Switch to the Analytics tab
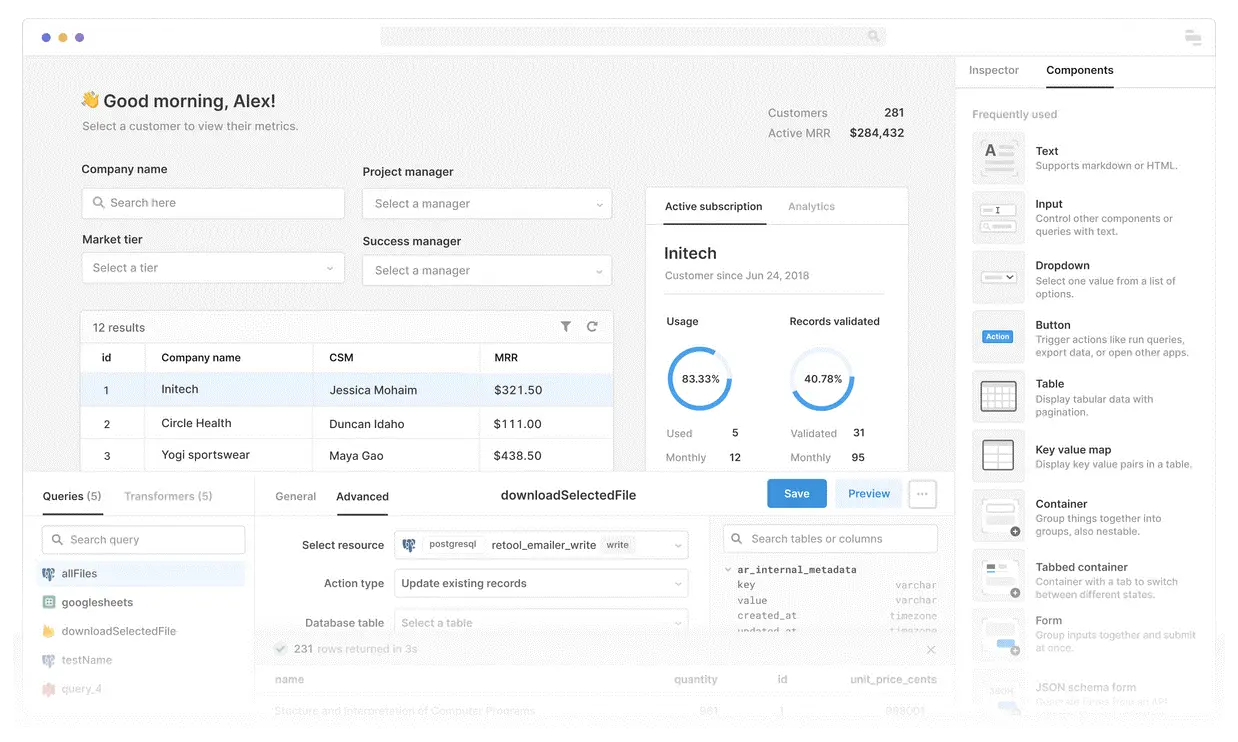 click(811, 207)
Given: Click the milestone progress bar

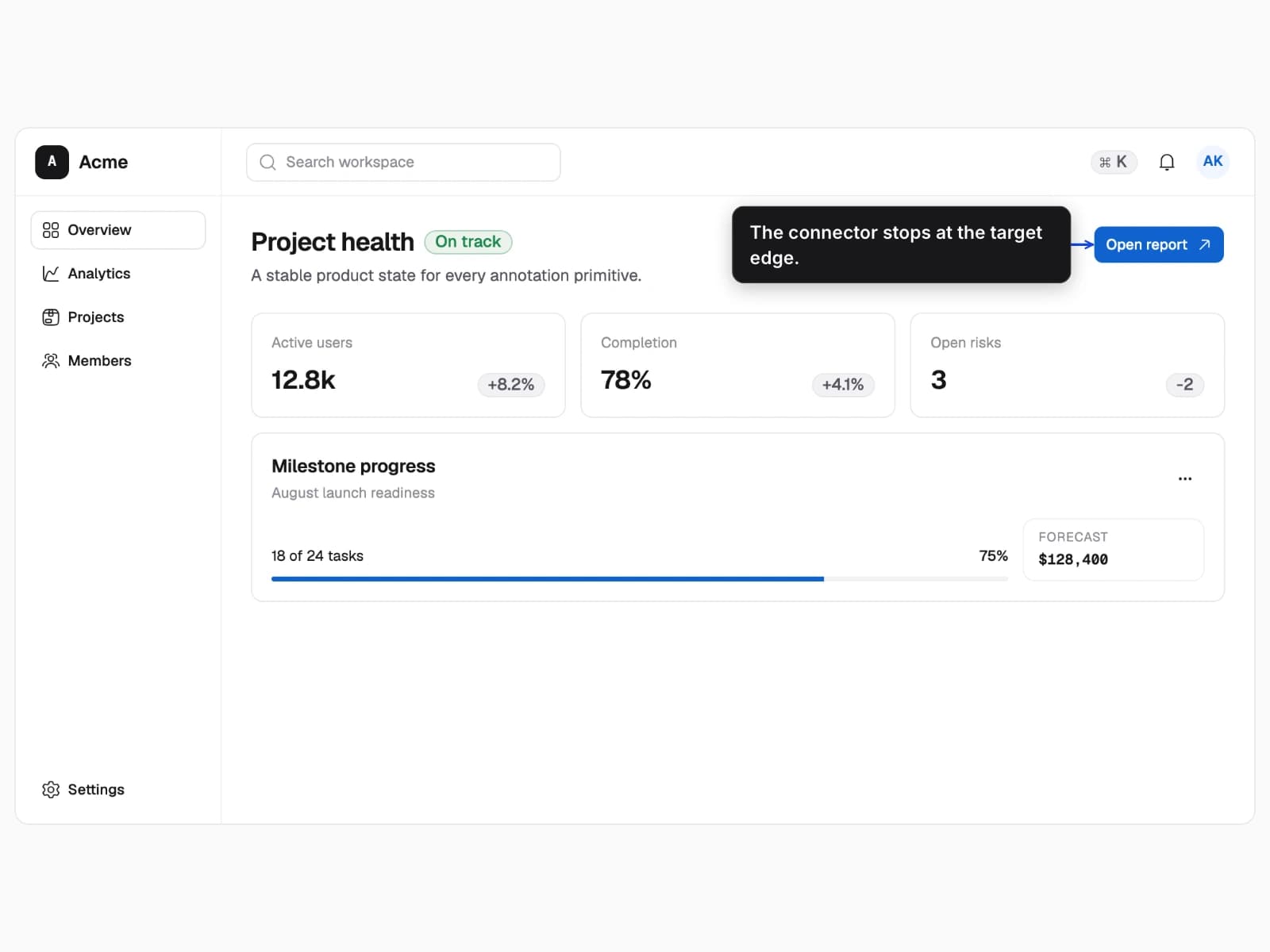Looking at the screenshot, I should 639,579.
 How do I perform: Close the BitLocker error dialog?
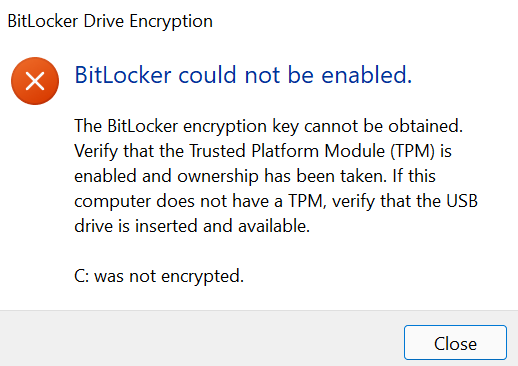[455, 343]
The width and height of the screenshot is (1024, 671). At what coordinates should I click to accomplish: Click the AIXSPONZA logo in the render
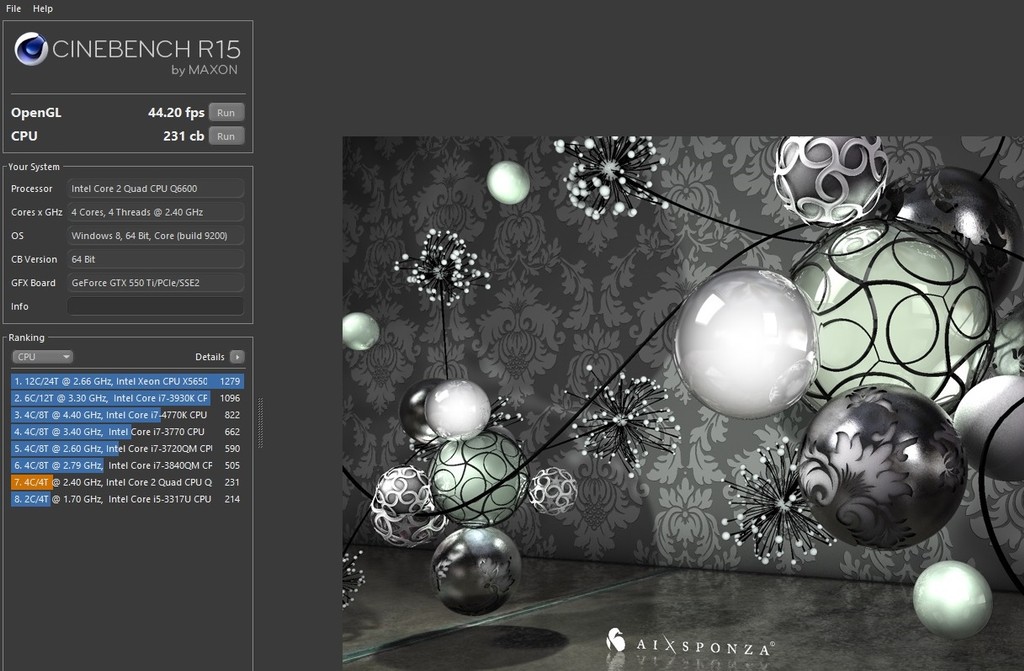coord(690,642)
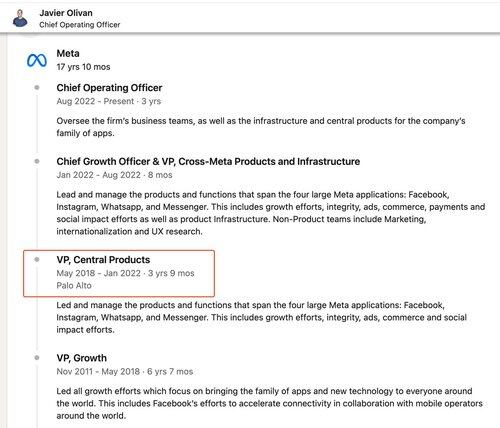Click the '17 yrs 10 mos' tenure text
Image resolution: width=500 pixels, height=428 pixels.
[x=83, y=67]
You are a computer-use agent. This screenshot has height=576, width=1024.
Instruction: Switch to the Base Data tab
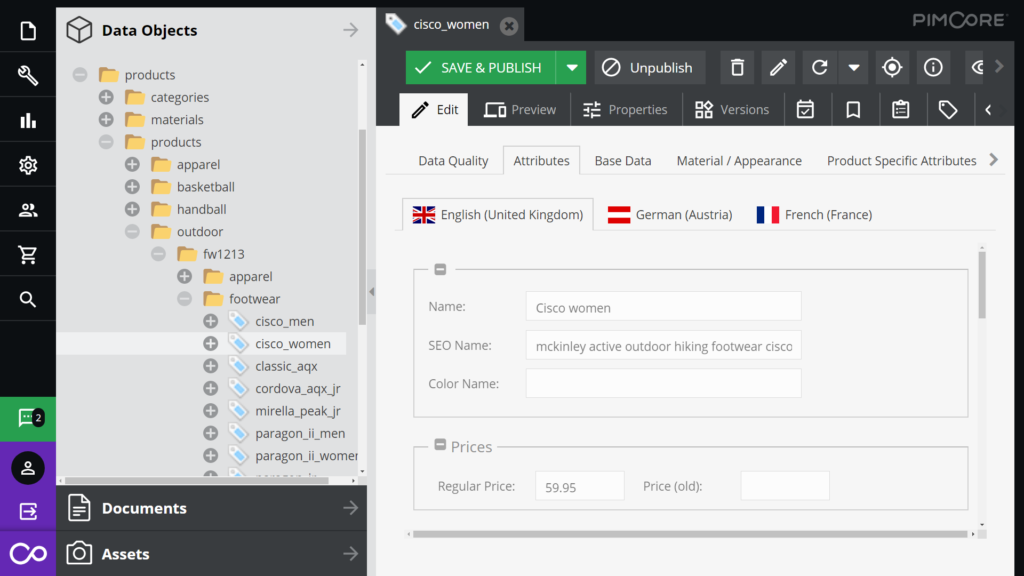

# [What is required]
Everything in the records above should be retyped exactly except the pictures.

# [Task response]
Switch to the Analytics tab
 click(811, 207)
Given: Click the milestone progress bar

Looking at the screenshot, I should 639,579.
 How do I perform: Close the BitLocker error dialog?
[455, 343]
The width and height of the screenshot is (1024, 671). At what coordinates should I click to accomplish: Click the AIXSPONZA logo in the render
coord(690,642)
Click the '17 yrs 10 mos' tenure text
Image resolution: width=500 pixels, height=428 pixels.
[x=83, y=67]
You are a computer-use agent. This screenshot has height=576, width=1024.
Instruction: Switch to the Base Data tab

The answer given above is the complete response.